En jetant un doute sur « la primauté du père [comme] reflet patriarcal »[1], Lacan créait un écart – qu’il est pertinent de maintenir – entre père et patriarcat. Et pour cause, le père de la psychanalyse d’orientation lacanienne mi-dit la façon dont il se débrouille avec sa jouissance. Son dire véhicule un manque, un trou dans le symbolique que le Nom-du-Père a précisément pour tâche de recouvrir[2] avec une certaine souplesse inventive que n’offre pas l’ordre patriarcal.

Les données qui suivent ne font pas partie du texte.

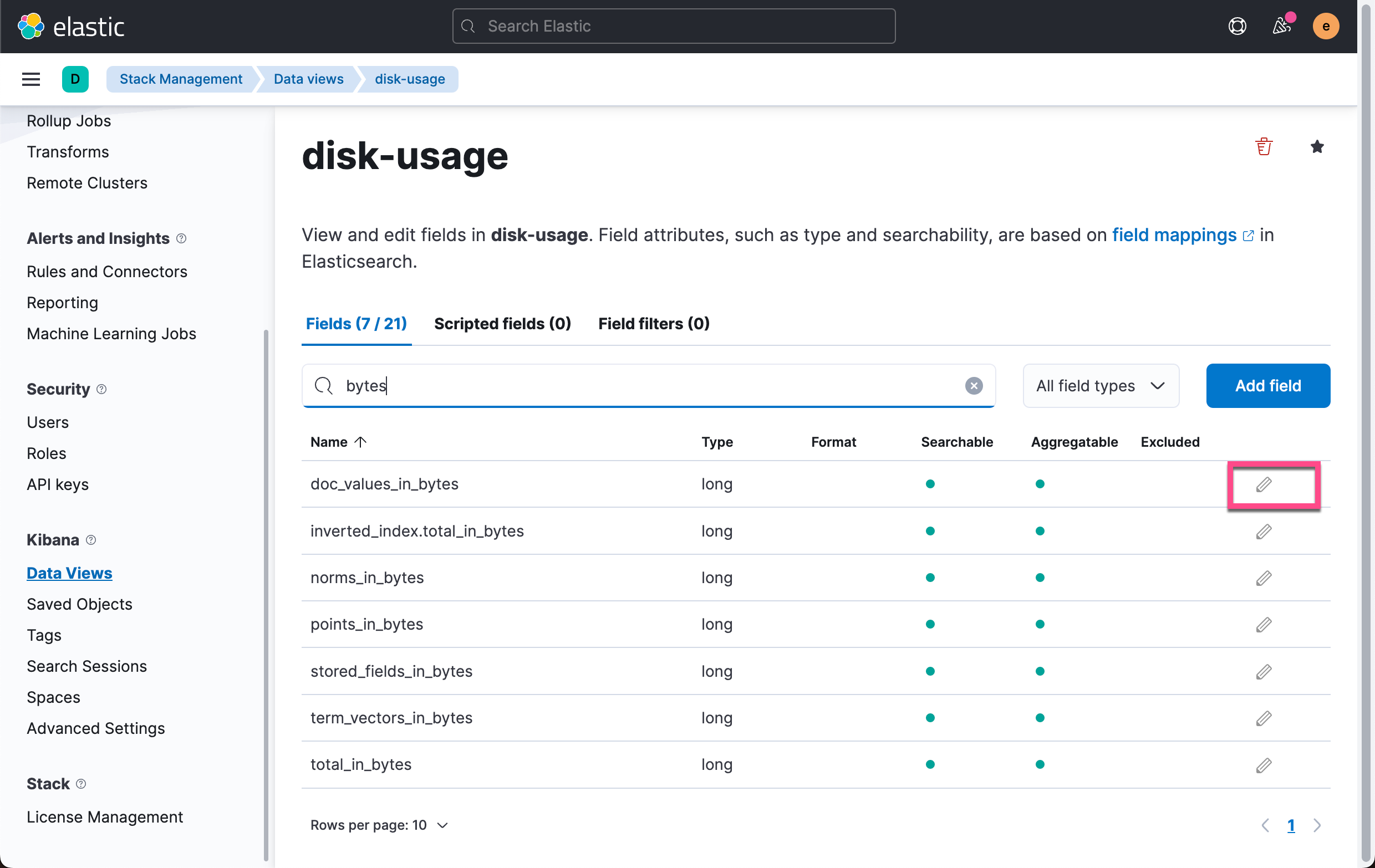Screen dimensions: 1375x868
Task: Edit the norms_in_bytes field with pencil icon
Action: point(1264,578)
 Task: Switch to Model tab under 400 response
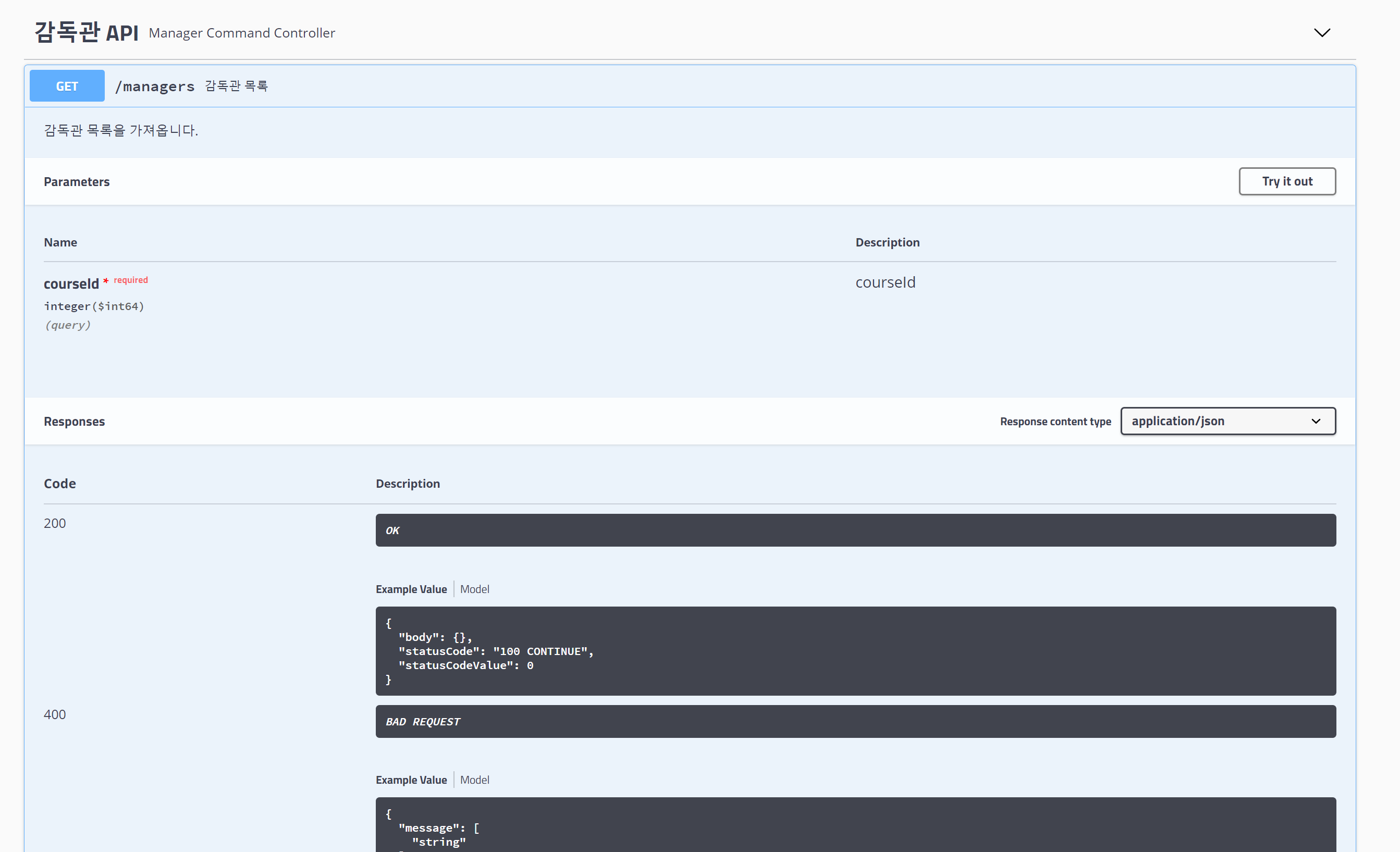click(474, 780)
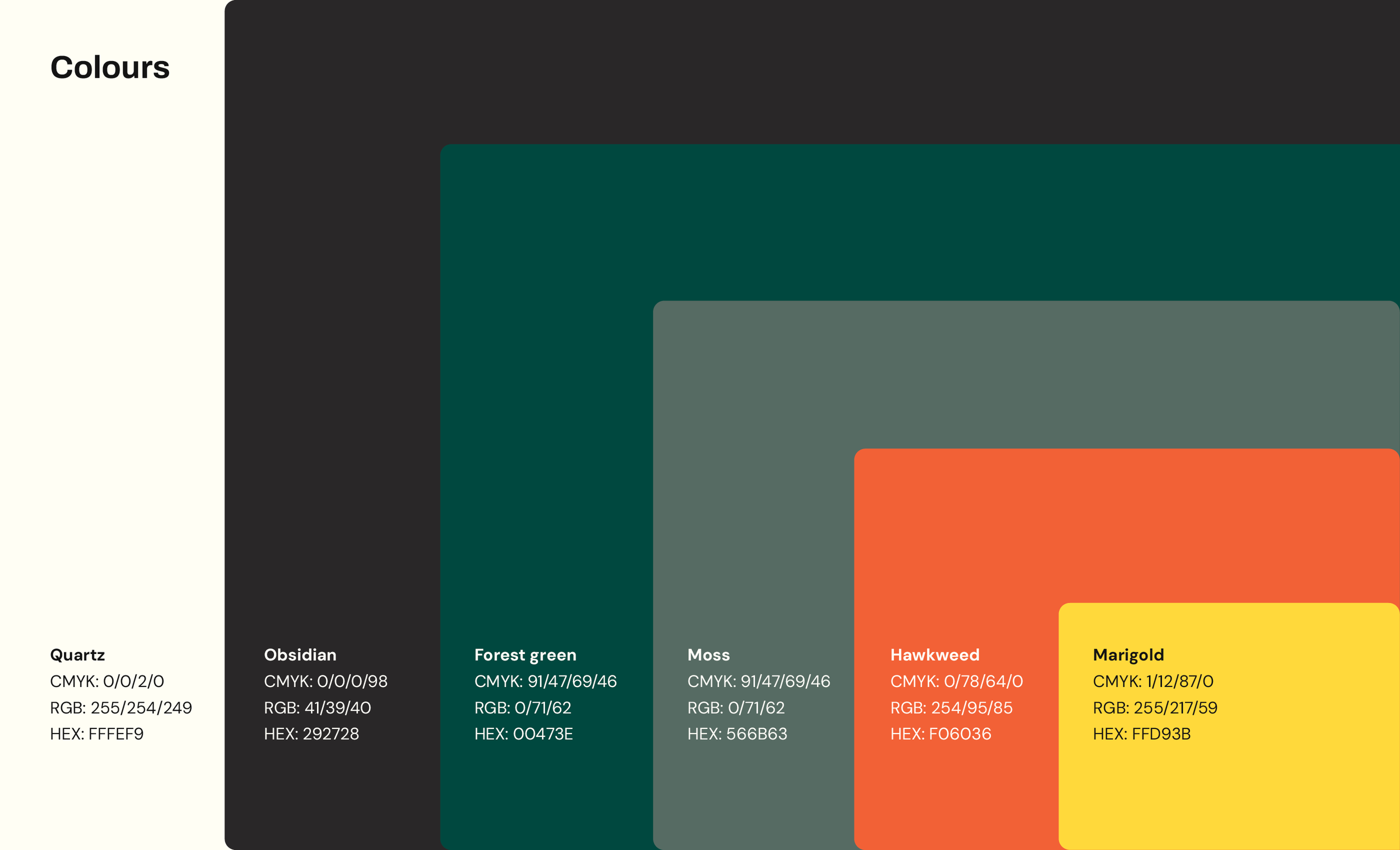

Dans son dernier film, Mon crime[3], François Ozon dépeint une critique formidable de la lutte contre le patriarcat. Souhaitant à dessein garder la temporalité de la pièce de théâtre dont s’est inspiré le film afin de permettre « une certaine dérision »[4], F. Ozon nous invite à remonter le temps pour nous confronter au patriarcat des années trente en s’appuyant sur le discours de l’époque. Premier spectateur de ses films, cadrant toutes les images, F. Ozon crée dans cette comédie dramatique une scène dans la scène qui permet un écart où peut éclore le semblant. Le moment au tribunal est à cet égard paradigmatique : en se glissant dans l’artifice du mensonge et en se servant des codes et des lois d’usage à l’époque pour s’adresser aux jurés uniquement masculins, Madeleine et Pauline manient le semblant en tant qu’il a pour « fonction de voiler le rien »[5] et créent dès lors un espace de jeu au sein de l’ordre patriarcal. Aujourd’hui, face à « une multiplicité de S1 [venant en place de] la routine paternelle » et saturant le manque qui ne peut plus circuler – comme l’indique Mathieu Siriot dans son texte à découvrir dans cette nouvelle parution de Nobodaddy –, cet espace est considérablement réduit. Le sujet reste collé à son objet et à sa cause. Force, d’ailleurs, est de constater qu’au lieu de rassembler les troupes autour d’une cause commune, la lutte contre le patriarcat divise. On peut dès lors se demander si en s’attaquant au patriarcat, il s’agit de la bonne cible. Ou si le patriarcat ne serait pas le nom du malaise dans la séparation, comme l’évoque Emmanuelle Borgnis Desbordes dans cette newsletter. Ce malaise ne permettant plus aucun manque, aucun écart avec l’objet, fait consister une loi venue d’ailleurs qu’il faut combattre désormais sans le semblant ni la malice qu’offre la langue, chacun restant avec son bout de réel qu’il balance à la figure de son prochain.
[1] Lacan J., Le Séminaire, livre XVIII, D’un discours qui ne serait pas du semblant, texte établi par J.-A. Miller, Paris, Seuil, 2006, p. 173.
[2] Cf. Laurent É., « Un nouvel amour pour le père », La Cause freudienne, n°64, octobre 2006, p. 87.
[3] Ozon Fr., Mon crime, film, France, Mandarin Cinéma, 2023.
[4] « En public avec François Ozon pour le film ‟Mon crime” », Totémic, France Inter, 10 mars 2023.
[5] Miller J.-A., « Des semblants dans la relation entre les sexes », La Cause freudienne, n°36, mai 1997, p. 7.